Logo des 49. Historikertags 2012 Ressourcen und Konflikte

49. Deutscher Historikertag 2012: Ressourcen - Konflikte

Geheimes Deutschland. Ist die Geschichte der Bundesrepublik schon geschrieben?

Referent/in: Josef Foschepoth

Abstract:
In den Geheimarchiven der Bundesregierung, den Archiven des Bundes und der Länder, der Gerichte, Strafverfolgungsbehörden und Sicherheitsdienste, der Bundes- und Landesparlamente, der politischen Stiftungen und in den privaten Nachlässen von Politikern gibt es nach meinen Recherchen mehrere Millionen Akten aus der Zeit der alten Bundesrepublik, die weiterhin als Geheimakten behandelt werden und bis heute weder der Öffentlichkeit noch der Forschung zur Verfügung stehen. 

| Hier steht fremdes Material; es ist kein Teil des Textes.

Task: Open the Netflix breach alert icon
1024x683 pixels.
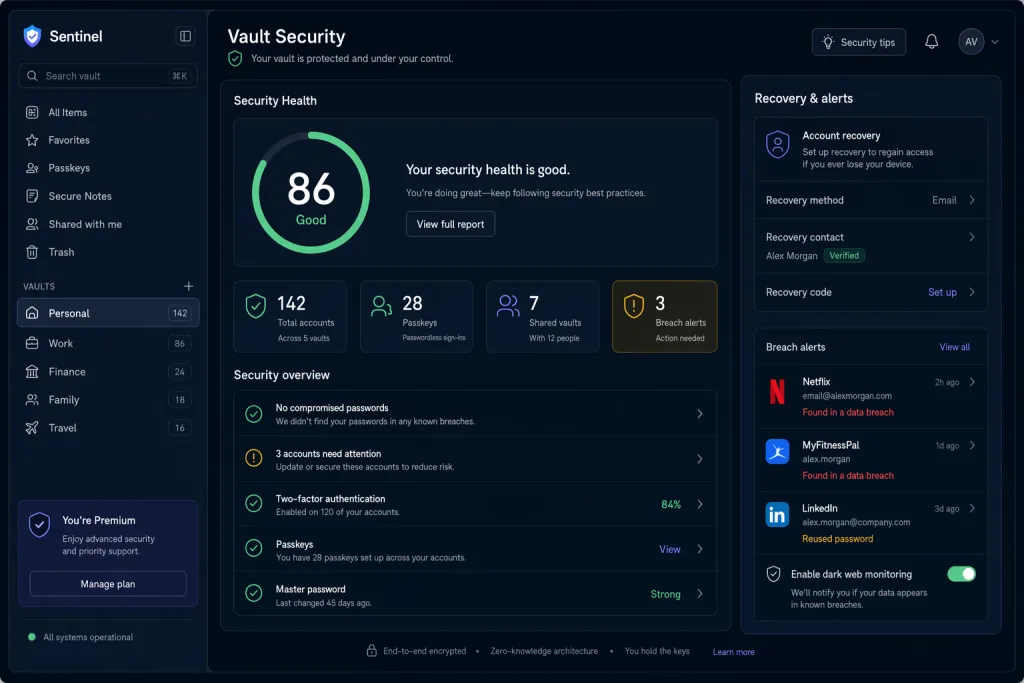Action: pos(777,392)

Die zeitgeschichtliche Forschung steht vor einem riesigen Berg von Akten, der systematisch erschlossen und erforscht werden muss. Die Geschichtsschreibung der letzten dreißig Jahre hat unseren Blick für gesellschaftliche Wandlungs- und Lernprozesse, für Westernisierung und Liberalisierung, für Stabilisierung und Pluralisierung geschärft, die sich in ihrer Vielfalt zur Synthese von der großen Erfolgsgeschichte der Bundesrepublik verdichten. Muss man angesichts eines solchen Narrativs überhaupt noch in die Archive gehen?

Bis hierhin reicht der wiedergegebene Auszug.